What's the easiest way to partition one 128 MB dram into two 64 MB sections with each section control by one of the ppc in the VP20?
Another way to ask this question:
Is it possible to use the same plb_ddr_sdram core or more plb_ddr_sdram core to control the same pysical DRAM interface while partition the DDR to share by both ppc?
Also if I like to have some special fpga logic to
offload some special ppc packet processing functions * the functions require access the DDR used and update by the ppc CPU at the same time.
I don't know any easy ways - but there are at least two fairly hard ways:
1 - as you suggest, somehow mux the physical off-chip interface between two independent controllers. This is going to be tricky to say the least, and probably quite inefficient, depending on how much L1/L2 cache you have to play with. You'd need some sort of arbiter that can selectively stall one of the controllers, and switch the mux in such a way that it all works seamlessly. Maybe not as hard as a I think, but surely not easy.

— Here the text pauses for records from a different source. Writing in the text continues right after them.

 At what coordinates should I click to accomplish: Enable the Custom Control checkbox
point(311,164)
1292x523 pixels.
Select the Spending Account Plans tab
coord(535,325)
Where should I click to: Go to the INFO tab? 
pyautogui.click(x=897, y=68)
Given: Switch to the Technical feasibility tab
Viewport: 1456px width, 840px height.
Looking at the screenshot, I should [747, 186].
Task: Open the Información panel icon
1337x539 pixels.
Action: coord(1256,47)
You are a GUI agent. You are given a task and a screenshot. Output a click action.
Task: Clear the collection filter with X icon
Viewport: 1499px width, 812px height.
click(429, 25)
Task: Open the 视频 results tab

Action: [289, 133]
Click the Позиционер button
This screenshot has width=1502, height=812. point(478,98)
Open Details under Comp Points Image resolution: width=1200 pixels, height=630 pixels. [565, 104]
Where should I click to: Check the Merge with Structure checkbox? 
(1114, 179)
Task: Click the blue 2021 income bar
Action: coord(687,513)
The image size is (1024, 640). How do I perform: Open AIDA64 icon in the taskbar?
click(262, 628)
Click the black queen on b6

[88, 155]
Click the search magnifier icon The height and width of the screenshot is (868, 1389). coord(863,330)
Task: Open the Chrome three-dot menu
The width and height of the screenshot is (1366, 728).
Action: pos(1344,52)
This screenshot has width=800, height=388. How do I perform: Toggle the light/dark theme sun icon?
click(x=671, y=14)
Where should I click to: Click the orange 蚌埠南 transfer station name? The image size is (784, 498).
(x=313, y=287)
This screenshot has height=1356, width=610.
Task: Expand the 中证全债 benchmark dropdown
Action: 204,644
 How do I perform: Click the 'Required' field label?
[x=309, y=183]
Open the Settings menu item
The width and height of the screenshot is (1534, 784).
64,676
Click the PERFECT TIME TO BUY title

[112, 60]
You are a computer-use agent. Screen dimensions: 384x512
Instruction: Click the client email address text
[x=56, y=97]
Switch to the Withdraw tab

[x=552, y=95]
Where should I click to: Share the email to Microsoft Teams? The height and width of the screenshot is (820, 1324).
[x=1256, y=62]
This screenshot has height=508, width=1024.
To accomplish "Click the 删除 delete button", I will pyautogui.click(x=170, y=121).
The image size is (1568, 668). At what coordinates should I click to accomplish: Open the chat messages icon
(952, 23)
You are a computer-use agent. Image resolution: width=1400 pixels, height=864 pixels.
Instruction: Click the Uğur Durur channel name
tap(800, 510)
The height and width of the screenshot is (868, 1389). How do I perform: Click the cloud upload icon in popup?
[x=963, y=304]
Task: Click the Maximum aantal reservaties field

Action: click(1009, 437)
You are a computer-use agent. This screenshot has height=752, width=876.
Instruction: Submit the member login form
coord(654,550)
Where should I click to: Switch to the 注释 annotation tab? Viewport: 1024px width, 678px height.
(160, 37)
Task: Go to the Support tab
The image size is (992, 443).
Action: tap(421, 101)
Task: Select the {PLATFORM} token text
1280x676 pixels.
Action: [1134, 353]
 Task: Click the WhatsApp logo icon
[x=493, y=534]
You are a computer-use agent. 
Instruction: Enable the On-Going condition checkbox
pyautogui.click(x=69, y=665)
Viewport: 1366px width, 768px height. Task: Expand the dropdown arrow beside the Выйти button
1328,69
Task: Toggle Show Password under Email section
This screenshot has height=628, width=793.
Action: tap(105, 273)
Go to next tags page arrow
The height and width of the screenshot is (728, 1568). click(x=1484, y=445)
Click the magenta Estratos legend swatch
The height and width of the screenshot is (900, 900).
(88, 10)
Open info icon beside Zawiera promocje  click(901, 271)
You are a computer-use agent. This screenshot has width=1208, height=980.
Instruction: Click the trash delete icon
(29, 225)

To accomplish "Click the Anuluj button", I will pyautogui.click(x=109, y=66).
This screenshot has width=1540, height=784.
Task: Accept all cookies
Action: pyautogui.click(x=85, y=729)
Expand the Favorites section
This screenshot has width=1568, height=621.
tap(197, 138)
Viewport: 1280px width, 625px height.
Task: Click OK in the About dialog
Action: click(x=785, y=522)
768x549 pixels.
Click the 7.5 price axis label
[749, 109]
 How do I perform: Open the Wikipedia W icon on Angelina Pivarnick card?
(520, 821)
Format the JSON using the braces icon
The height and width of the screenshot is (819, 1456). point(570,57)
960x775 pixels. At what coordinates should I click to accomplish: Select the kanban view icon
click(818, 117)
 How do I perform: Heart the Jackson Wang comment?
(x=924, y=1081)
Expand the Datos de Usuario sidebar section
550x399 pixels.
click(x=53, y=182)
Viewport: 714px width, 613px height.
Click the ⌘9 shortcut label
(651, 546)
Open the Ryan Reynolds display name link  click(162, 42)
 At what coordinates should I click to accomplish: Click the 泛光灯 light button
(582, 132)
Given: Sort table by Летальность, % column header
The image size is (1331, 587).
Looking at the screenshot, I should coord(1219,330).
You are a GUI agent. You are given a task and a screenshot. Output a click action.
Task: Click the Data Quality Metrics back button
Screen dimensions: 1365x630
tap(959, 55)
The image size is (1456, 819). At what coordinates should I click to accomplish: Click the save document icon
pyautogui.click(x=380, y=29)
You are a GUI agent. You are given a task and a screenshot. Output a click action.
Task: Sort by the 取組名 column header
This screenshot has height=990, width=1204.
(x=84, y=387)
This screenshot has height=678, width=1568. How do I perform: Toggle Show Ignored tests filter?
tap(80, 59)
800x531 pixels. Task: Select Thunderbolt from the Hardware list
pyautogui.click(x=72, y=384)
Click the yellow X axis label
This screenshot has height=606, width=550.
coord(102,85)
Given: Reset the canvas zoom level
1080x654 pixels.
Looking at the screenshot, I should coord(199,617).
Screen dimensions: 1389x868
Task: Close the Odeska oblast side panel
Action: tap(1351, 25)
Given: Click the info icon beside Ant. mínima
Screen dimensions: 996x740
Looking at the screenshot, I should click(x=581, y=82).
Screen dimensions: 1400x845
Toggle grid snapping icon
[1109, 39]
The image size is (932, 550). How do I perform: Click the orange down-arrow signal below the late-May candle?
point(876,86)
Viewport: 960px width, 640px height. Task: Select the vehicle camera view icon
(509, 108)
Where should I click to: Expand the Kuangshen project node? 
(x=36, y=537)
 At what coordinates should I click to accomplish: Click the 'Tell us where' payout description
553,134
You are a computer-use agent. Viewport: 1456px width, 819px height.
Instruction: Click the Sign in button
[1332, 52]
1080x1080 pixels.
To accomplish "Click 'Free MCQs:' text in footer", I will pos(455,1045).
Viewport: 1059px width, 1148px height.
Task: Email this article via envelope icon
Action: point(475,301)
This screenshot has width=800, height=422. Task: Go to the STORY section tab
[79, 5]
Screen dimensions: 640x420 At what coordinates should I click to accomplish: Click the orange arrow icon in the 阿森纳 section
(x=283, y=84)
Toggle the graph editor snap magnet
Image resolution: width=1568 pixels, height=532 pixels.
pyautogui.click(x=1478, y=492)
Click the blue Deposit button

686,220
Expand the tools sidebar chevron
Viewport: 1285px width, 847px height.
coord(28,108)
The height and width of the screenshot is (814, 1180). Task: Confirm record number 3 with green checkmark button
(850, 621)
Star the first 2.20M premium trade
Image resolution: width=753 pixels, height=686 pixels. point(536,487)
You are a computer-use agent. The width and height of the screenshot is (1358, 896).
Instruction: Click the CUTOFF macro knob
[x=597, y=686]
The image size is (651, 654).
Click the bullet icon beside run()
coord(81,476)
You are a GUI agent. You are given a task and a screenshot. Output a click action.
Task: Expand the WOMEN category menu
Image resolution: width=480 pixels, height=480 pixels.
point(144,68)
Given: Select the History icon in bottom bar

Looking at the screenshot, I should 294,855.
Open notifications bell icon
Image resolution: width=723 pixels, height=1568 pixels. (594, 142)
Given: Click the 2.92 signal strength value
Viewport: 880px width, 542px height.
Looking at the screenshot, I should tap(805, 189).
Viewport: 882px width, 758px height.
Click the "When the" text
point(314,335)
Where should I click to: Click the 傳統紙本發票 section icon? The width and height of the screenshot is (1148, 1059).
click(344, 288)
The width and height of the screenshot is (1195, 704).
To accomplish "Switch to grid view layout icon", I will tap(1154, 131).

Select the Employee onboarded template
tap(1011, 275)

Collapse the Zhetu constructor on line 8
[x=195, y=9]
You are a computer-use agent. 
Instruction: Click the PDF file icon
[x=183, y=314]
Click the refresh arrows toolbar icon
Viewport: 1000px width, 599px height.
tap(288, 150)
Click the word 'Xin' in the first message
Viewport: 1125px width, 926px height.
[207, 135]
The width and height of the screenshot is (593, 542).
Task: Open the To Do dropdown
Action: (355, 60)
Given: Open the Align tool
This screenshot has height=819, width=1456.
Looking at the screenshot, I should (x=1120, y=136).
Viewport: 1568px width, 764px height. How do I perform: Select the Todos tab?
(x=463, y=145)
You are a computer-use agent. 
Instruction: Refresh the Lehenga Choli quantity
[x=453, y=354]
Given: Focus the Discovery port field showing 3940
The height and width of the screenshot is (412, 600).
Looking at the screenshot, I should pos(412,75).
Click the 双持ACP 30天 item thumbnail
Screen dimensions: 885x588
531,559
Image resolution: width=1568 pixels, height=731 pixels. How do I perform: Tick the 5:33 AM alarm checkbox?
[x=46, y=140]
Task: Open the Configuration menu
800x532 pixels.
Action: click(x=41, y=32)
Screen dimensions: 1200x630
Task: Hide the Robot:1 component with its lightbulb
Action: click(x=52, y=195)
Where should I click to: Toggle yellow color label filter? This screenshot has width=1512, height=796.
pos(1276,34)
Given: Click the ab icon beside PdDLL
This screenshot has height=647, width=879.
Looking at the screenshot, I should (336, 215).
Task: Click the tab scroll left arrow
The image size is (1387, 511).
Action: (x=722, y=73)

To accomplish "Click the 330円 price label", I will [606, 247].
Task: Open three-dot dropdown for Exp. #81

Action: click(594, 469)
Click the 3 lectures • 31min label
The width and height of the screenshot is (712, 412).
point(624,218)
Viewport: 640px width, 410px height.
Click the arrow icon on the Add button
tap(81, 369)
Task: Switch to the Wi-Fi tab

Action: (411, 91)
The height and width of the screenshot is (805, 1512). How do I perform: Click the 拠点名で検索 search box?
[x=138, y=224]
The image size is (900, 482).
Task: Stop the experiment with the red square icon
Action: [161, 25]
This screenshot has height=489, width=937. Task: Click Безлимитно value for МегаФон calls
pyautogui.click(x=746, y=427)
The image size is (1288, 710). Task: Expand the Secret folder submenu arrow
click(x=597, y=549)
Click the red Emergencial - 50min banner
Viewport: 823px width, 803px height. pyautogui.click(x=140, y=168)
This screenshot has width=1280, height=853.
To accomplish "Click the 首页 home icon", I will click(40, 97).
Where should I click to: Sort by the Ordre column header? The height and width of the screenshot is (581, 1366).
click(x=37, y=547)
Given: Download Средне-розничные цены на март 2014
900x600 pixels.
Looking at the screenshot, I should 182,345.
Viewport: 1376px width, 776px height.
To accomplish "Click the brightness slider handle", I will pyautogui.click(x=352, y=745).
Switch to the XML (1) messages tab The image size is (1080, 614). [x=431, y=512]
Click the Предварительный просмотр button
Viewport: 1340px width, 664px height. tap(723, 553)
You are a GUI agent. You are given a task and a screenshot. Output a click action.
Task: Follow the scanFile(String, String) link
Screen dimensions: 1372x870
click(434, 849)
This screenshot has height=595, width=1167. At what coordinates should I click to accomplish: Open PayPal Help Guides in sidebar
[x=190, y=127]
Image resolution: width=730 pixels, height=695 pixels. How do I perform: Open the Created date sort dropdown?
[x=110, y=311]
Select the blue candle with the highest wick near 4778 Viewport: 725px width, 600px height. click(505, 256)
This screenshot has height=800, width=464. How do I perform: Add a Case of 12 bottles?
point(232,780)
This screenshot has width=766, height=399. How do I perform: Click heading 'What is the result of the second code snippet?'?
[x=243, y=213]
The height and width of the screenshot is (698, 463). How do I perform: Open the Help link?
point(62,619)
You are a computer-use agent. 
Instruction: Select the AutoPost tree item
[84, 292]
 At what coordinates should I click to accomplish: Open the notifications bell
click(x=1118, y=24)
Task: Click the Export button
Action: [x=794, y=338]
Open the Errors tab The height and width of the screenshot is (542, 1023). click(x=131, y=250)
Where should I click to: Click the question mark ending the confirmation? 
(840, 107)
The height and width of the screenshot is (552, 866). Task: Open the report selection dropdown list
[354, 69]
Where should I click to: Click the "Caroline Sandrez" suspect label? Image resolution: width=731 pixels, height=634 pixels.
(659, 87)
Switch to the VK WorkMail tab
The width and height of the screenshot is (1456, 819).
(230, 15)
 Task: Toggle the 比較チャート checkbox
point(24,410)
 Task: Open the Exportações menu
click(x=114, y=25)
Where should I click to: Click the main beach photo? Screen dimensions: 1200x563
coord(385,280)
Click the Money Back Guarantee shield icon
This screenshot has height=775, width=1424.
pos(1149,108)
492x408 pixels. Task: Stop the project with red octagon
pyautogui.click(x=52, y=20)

2 - implement a classic SMP (symmetric multiprocessing) architecture with the two PPCs tied to a common bus, bus arbiters, a single memory interface and so on. I'm not sure how the PPC architecture typically implements SMP, and if the V2Pro / PLB can support it without radical effort.
Also this results in all memory being shared (at least at the physical level, you could use the VM capabilities of the processors to make it look like they are distinct).
If what you really want is two completely independent PPC systems it could be easier to build/buy a more suitable board. Take a look at the Insight/Memec V2P20/30/50 boards, they have dual independent SDRAM banks for exactly this purpose.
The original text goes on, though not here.